Class CDXOriginCrawlLogIterator


  • public class CDXOriginCrawlLogIterator
    extends CrawlLogIterator
    This subclass of CrawlLogIterator adds the layer of digging an origin of the form "arcfile,offset" out of a corresponding CDX index. This may cause some of the entries in the crawl log to be skipped. The two files are read in parallel.
    • Field Detail

      • reader

        protected java.io.BufferedReader reader
        The reader of the (sorted) CDX index.
      • lastRecord

        protected CDXRecord lastRecord
        The last record we read from the reader. We may overshoot on the CDX reading if there are entries not in CDX, so we hang onto this until the reading of the crawl.log catches up.
    • Constructor Detail

      • CDXOriginCrawlLogIterator

        public CDXOriginCrawlLogIterator​(java.io.File source,
                                         java.io.BufferedReader cdx)
                                  throws java.io.IOException
        Create a new CDXOriginCrawlLogIterator from crawl.log and CDX sources.
        Parameters:
        source - File containing a crawl.log sorted by URL (LANG=C sort -k 4b)
        cdx - A reader of a sorted CDX file. This is given as a reader so that it may be closed after use (CrawlLogIterator provides no close())
        Throws:
        java.io.IOException - If the underlying CrawlLogIterator fails, e.g. due to missing files.
    • Method Detail

      • parseLine

        protected CrawlDataItem parseLine​(java.lang.String line)
                                   throws IOFailure
        Parse a crawl.log line into a valid CrawlDataItem.

        If CrawlLogIterator is ok with this line, we must make sure that it has an origin by finding missing ones in the CDX file. If multiple origins are found in the CDX files, the one that was harvested last is chosen. If no origin can be found, the item is rejected.

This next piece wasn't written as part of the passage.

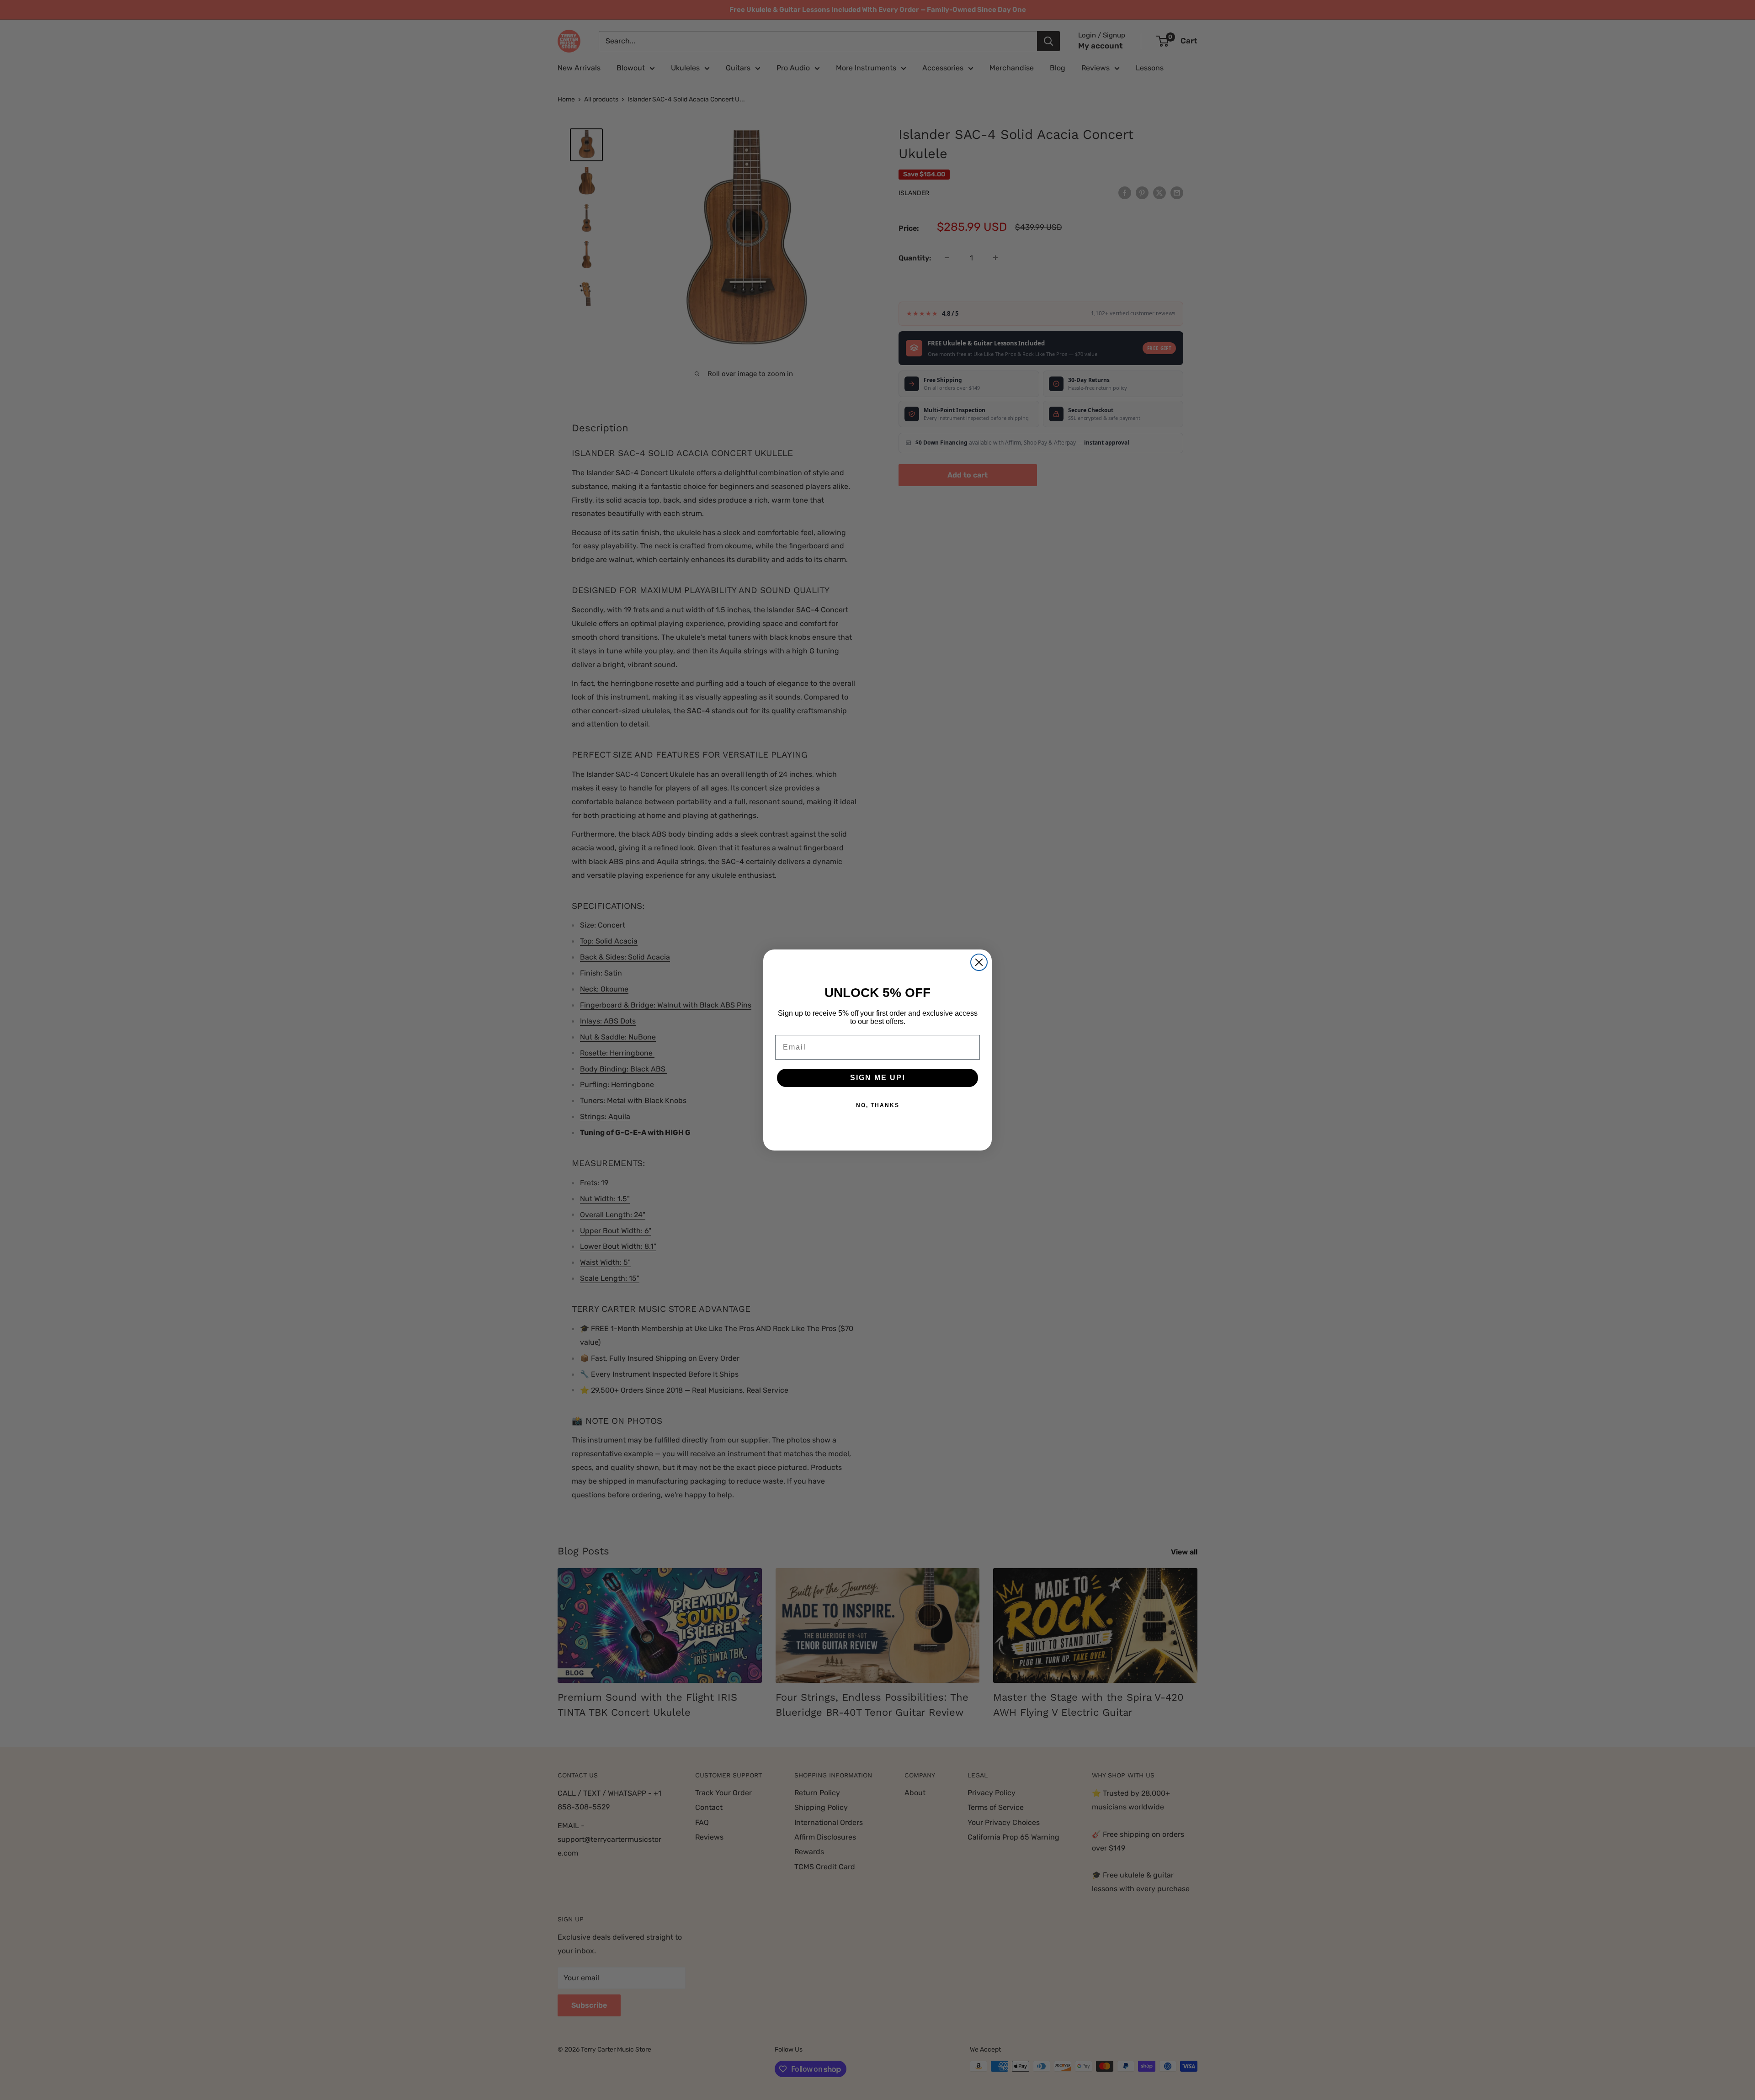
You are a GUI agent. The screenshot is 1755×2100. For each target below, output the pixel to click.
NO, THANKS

        We assume that super.parseLine() delivers us the items in the crawl.log in the given (sorted) order with non-null URLs, though we admit that some undeclared exceptions can be thrown by it.

        Overrides:
        parseLine in class CrawlLogIterator
        Parameters:
        line - A crawl.log line to parse.
        Returns:
        A CrawlDataItem with a valid origin field, or null if we could not determine an appropriate origin.
        Throws:
        IOFailure - if there is an error reading the files.